Well, these last years have been the nearest to fulfillment of my desires, and truthful feeling I thank you for the gift. You were right, I suppose, in keeping your distance. I was too intent on self-fulfillment, and rather crude about it, with all my harlequinade and conscious manipulation of your pity. I overtaxed my own patience and strength even more than I did yours, possibly. You behaved like a gentlemen; though I think that you did take me too seriously, assign too much symbolic value to my motion and friction. There is much that was not merely ironic, but also purposeless and foolish in myself and my activity. I can’t forget Burroughs’ tolerant smiles as I mockingly and seriously explained to him all the devious ways of my intelligence. Still, Jack, I was conscious of all that I did, and inwardly sincere at all times, and this I have always been. I wonder if you comprehend the meanings which I can’t explain. Well, though in poetry I shall lie whitely and elevate these frustrations to “wounds,” I shall have flashes of insight and know better. At any rate, if you are able to understand me, I ask your tolerance; if not, I plead for your forgiveness. When we meet again I promise you that seven months will have elapsed profitably, that we will meet again as brothers in comedy, a tragedy, what you will, but brothers.

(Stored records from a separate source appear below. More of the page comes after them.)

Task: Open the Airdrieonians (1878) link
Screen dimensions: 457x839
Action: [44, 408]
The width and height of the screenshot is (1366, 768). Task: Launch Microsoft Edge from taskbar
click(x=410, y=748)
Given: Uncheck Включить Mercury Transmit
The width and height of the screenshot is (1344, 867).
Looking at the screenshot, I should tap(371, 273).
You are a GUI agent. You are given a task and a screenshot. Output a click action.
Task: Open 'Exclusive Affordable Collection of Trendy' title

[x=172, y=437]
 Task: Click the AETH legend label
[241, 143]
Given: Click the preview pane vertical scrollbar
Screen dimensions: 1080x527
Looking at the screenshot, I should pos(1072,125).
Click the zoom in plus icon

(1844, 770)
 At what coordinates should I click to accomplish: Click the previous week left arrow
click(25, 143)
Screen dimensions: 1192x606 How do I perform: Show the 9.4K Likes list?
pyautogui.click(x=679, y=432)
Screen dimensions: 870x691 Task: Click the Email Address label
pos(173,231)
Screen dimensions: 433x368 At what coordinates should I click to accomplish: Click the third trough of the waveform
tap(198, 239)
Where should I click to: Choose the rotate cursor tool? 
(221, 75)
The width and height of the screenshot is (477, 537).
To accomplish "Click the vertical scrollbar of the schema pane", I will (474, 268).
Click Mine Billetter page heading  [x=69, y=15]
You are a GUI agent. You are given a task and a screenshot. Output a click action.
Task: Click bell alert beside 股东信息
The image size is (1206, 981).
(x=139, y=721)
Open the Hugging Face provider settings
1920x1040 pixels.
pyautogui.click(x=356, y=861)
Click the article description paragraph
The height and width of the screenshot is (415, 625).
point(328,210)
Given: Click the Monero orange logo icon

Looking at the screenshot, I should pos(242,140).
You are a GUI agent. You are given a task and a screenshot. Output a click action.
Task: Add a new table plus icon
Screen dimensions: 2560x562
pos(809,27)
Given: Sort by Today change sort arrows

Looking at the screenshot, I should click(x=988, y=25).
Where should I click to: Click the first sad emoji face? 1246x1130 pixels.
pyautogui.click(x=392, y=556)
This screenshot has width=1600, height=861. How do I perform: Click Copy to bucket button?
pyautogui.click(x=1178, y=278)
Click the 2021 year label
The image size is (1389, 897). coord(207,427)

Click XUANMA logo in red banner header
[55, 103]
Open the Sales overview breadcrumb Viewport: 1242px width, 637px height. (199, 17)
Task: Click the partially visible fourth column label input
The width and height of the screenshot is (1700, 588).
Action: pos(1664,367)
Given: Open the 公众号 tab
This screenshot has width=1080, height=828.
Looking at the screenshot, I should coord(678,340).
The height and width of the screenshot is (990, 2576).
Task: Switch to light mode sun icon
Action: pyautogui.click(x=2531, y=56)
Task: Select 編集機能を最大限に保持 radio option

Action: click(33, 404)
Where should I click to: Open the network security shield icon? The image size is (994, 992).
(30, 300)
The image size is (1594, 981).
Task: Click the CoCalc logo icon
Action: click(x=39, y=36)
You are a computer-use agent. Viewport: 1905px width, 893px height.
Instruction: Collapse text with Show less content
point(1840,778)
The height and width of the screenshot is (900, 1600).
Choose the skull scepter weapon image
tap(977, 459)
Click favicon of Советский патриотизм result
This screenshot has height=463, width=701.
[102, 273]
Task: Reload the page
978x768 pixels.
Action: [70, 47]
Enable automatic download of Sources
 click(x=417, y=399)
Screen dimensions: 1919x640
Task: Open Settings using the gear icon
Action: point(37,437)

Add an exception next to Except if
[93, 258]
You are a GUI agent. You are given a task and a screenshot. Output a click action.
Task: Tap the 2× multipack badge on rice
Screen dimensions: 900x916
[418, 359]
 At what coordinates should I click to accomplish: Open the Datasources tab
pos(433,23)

What is ahead I do not know; a valediction is our heritage; the season dies for a time, and until it is resurrected we must die as well. To all who perish, all who lose, farewell; to the stranger, to the traveler, to the exile, I bid farewell; to the penitents and judges of the trial, farewell; to the pensive and thunderous youth, farewell; to the gentle children and the sons of wrath, to those with flowers in their eyes, of sorrow or of sickness, a tender adieu.
Allen
Jack Kerouac [Ozone Park, New York] to
Allen Ginsberg [Maritime Service Training Station,
Sheepshead Bay, Brooklyn, New York]
August 10, 1945
Hello Allen:
It didn’t develop so well at camp,9 work and pay not being what I was led to believe, so I’m home again now. You make first with the letters.
I’m going to soda-jerk occasionally, enough to pay the fare to L.A. Also am writing a batch of potable magazine love stories, hope I can sell one of them.
(They wanted me to clean latrines at $30 a week at camp. Pfui.)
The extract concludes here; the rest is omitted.